-------- GIVEN DATA

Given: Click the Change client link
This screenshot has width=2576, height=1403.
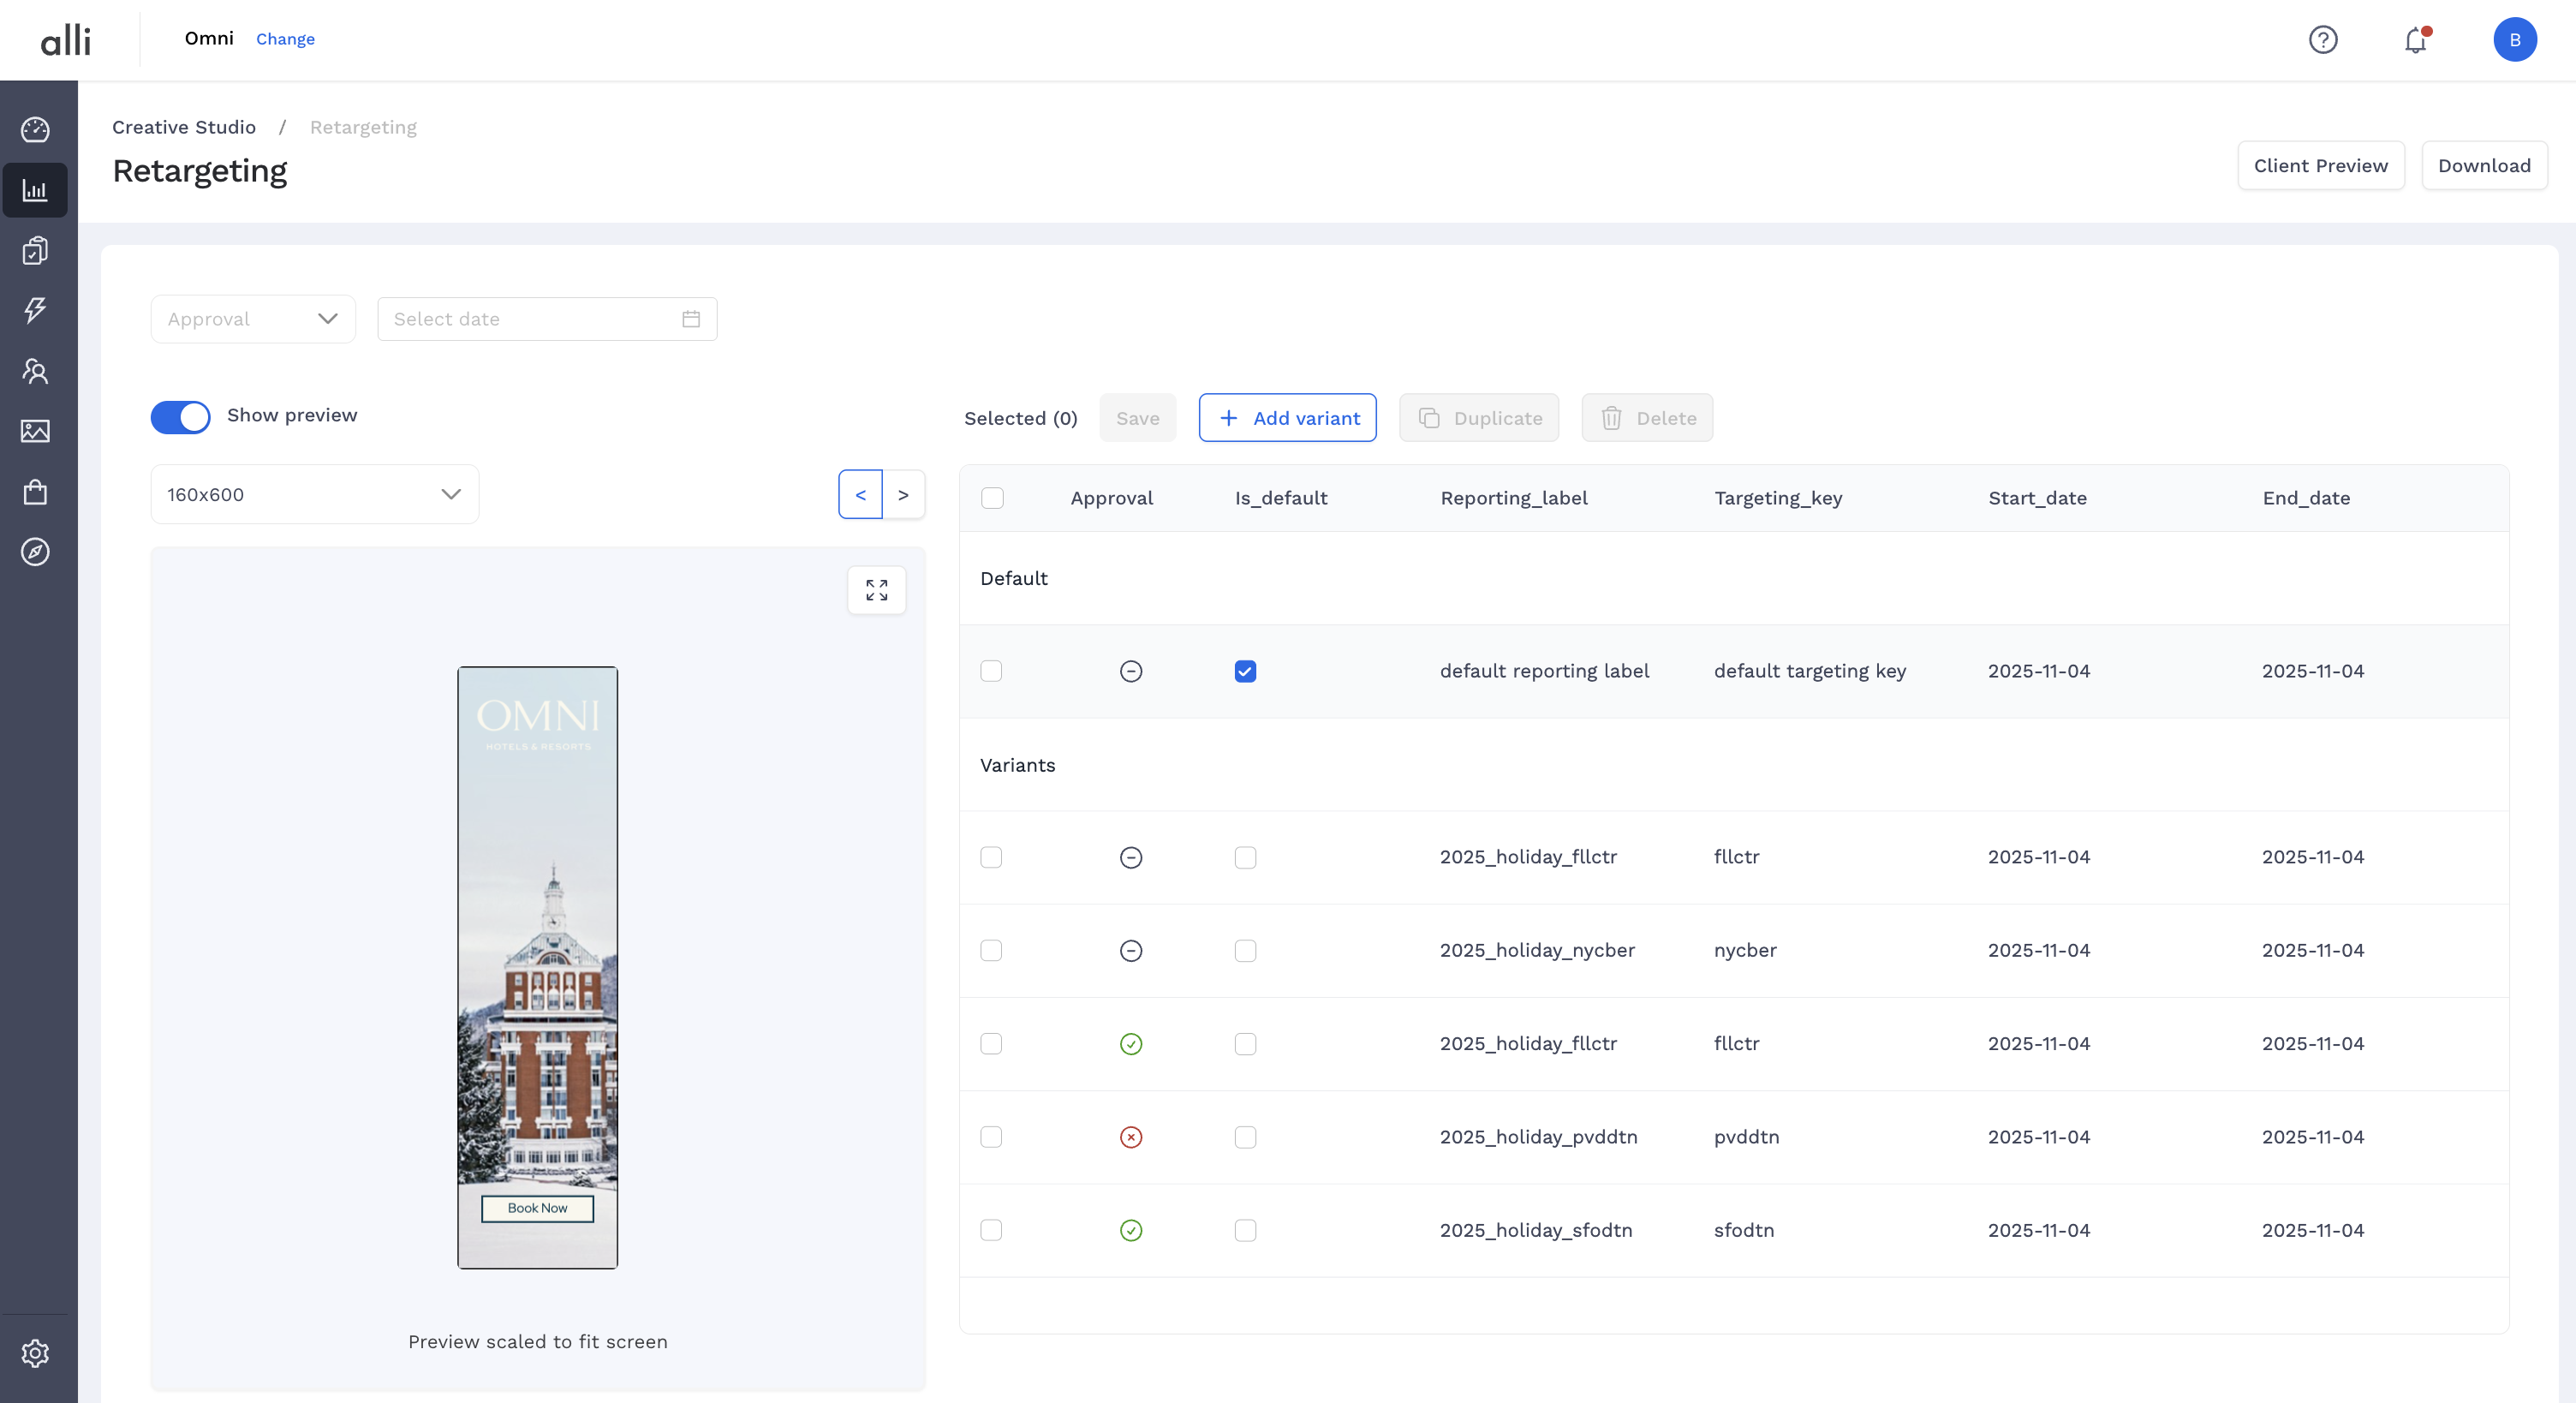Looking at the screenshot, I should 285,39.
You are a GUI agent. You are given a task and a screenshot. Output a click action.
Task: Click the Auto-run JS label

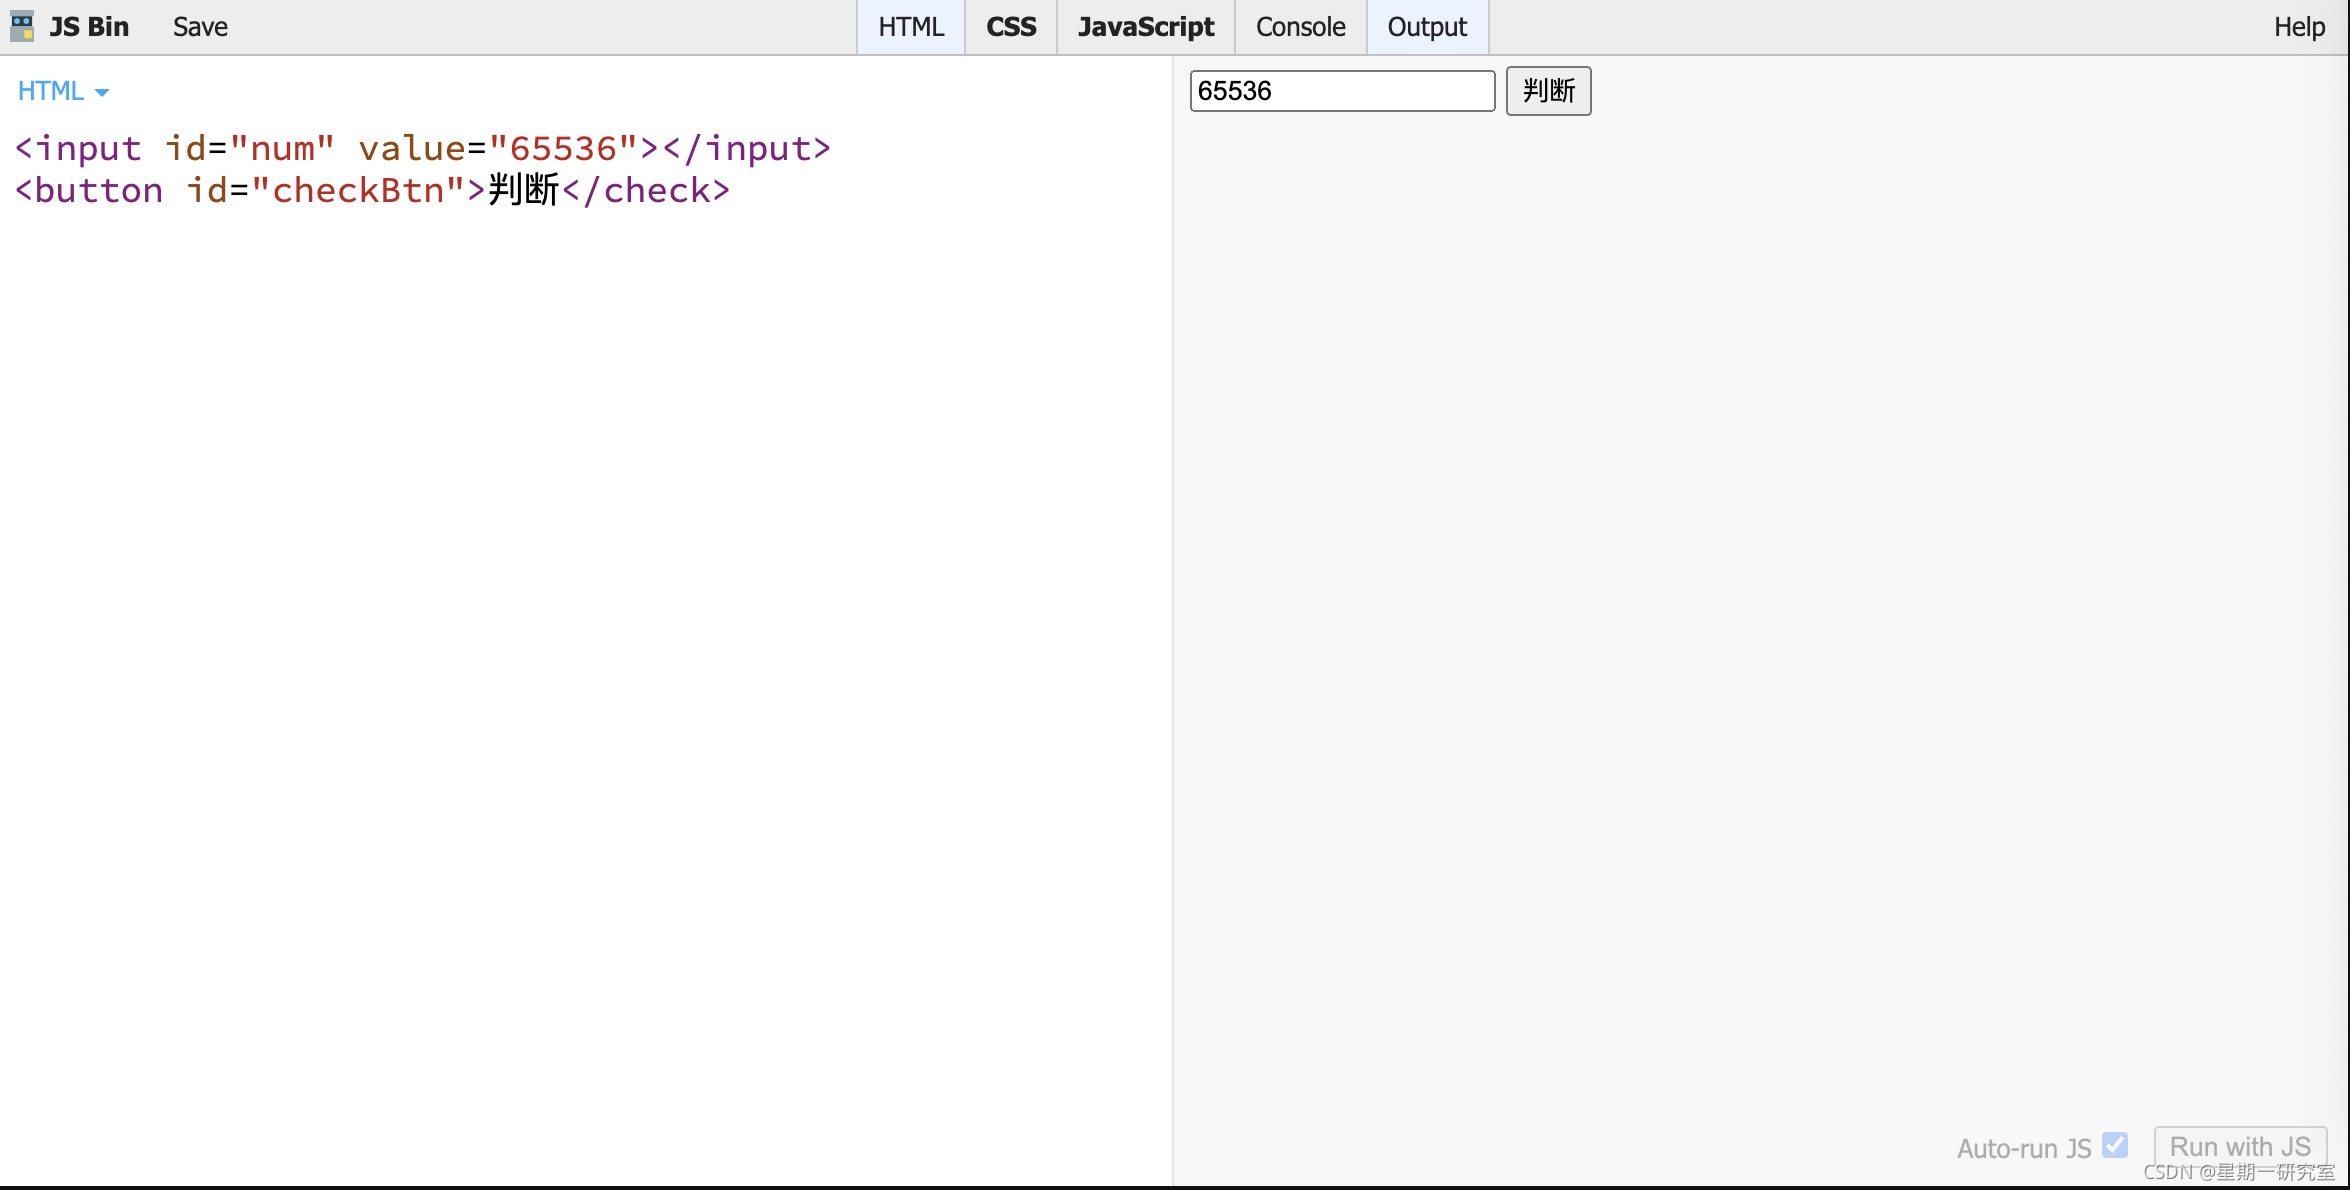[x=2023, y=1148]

----------------

The lines to write out run from the one containing "This screenshot has width=2576, height=1403." through the final line of the material above, both included; write them out exactly, with no pictures.

This screenshot has width=2576, height=1403.
Looking at the screenshot, I should 285,39.
You are a GUI agent. You are given a task and a screenshot. Output a click action.
Task: Click the Auto-run JS label

[x=2023, y=1148]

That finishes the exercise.